Nuestra actitud ante los problemas cotidianos ha tomado matices surrealistas: para el apático de a pie al parecer es natural/indiferente que los niños de los dominios geográficos de mayor atraso social donde el amo y señor es un gran cacique político, sufran desnutrición aguda y crónica; es más, para agravar la pesadilla, se están volviendo naturales los paseos de la muerte (¡!). En un país apremiado por la escases de infraestructura, al “mayor de edad” promedio no lo desvela la terminación de la famosa obra de infraestructura llamada La Línea, construcción que como muchas otras nos quedo grande, hecho que por demás no conmociona los medios, adalides y guardianes par excellence de nuestro “derecho a estar informados”. Dentro de la miríada de ejemplos que se pueden seguir exponiendo, también es natural que las empresas de telefonía móvil hagan timos si los usuarios no “andan mosca” o si no se pellizcan a reclamar una vez ha sido descubierta la picardía, etc. Una frase que sintetiza nuestra indolencia y al parecer valida nuestra actitud: “¡Quién lo manda dar Papaya!”.
En suma, la nuestra es una sociedad donde predomina la máxima de la Ley de Gresham en la cual “la moneda mala desplaza la buena”; donde es mejor pagar la coima que tener que esperar el turno en un trámite ordinario o extraordinario; donde la situación ha llegado al punto en que resulta mórbidamente racional utilizar el atajo. Es una sociedad donde cuestiones morales sencillas y diáfanas se cuestionan absurdamente. Para la muestra un botón: hace unos meses algunos noticieros radiales se escandalizaron y “llamaron al debate” a la opinión ante el hecho de que en otra parte del mundo una profesora de enseñanza básica puso mala calificación a un alumno que habiendo respondido acertadamente una pregunta, [éste] no supo justificarla. ¡Los medios cuestionando el acierto de la Maestra! ¡Abrase visto! Se acentúa, los mismos medios que pregonan el derecho a “estar informado” son los mismísimos que se escandalizan ante este hecho. “El que tiene oídos que oiga”.

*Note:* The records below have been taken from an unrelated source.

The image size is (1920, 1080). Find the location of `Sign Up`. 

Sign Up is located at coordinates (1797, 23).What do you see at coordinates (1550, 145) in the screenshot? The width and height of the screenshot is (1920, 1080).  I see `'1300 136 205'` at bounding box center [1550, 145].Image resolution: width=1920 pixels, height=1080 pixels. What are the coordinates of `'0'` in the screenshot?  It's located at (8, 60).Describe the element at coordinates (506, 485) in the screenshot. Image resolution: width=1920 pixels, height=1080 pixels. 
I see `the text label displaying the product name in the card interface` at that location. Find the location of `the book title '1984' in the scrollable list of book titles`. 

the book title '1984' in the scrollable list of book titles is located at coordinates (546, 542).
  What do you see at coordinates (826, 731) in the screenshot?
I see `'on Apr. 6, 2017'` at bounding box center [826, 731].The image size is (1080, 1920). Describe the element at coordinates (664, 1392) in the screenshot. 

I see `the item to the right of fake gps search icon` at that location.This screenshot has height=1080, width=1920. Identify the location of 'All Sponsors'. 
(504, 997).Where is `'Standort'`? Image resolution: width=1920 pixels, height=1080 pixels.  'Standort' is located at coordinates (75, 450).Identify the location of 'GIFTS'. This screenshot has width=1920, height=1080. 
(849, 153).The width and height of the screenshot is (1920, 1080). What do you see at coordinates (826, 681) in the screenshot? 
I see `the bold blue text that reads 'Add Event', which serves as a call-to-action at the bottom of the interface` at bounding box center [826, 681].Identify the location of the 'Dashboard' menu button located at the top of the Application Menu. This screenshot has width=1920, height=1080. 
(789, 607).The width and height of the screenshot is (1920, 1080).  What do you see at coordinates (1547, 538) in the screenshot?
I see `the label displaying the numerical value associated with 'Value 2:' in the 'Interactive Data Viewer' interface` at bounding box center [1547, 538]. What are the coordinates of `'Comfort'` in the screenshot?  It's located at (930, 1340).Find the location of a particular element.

En cualquier caso, la reflexión recién expuesta tiene como objetivo cuestionar el papel de los medios en tanto oferentes del servicio público de difusión de entretenimiento e información, y, por derivación, llamar la atención sobre los efectos reales que tienen en la formación de los miembros del hogar. Es necesario que nuestra inconformidad no se quede en palabras o en un silencio irascible; es más, es un deber exigir por elementos que ayuden a estructurar, consolidar y progresar la construcción de ciudadanía, para lo cual es imperativo que la opinión pública representada en primera persona realice lo que esté a su alcance por vigilar, criticar y de ser el caso adoptar una actitud propositiva en aras de que el Estado haga lo que en teoría tiene que hacer y es velar por la calidad del servicio que ofrecen los medios nacionales, máxime cuando en una gran proporción de hogares la educación de los menores de edad está implicada. Igualmente es mandatorio que se tenga conciencia de que los medios no son simplemente empresas lucrativas sino que ante todo, dado que entran a nuestros hogares, el Estado vele porque ayuden a construir ciudadanía, por la promoción del control social, por la ampliación y mejoramiento de la participación democrática, y porque no que terminen ofreciendo un producto que mal educa, mal-forma, deforma, no informa o desinforma al colombiano, ante todo a los menores de edad, y a las personas que por cuestiones de la vida no han podido contar con un nivel razonable de formación tal que les permita asumir actitudes críticas o contar con herramientas que les faculte discernir lo que está pasando o lo que se les ofrece. Ahora, cuando el consumidor paga por el servicio “vaya y venga”, es decir, cuando tiene alternativas, pero cuando no tiene más opción la cuestión de los efectos de los medios en la educación dentro de nuestros hogares es crucial, decisiva.  (Si las “cosas no son así, i.e., si el Estado no ayuda a poner en cintura la calidad del producto que está llegando a los hogares, apague y vámonos”).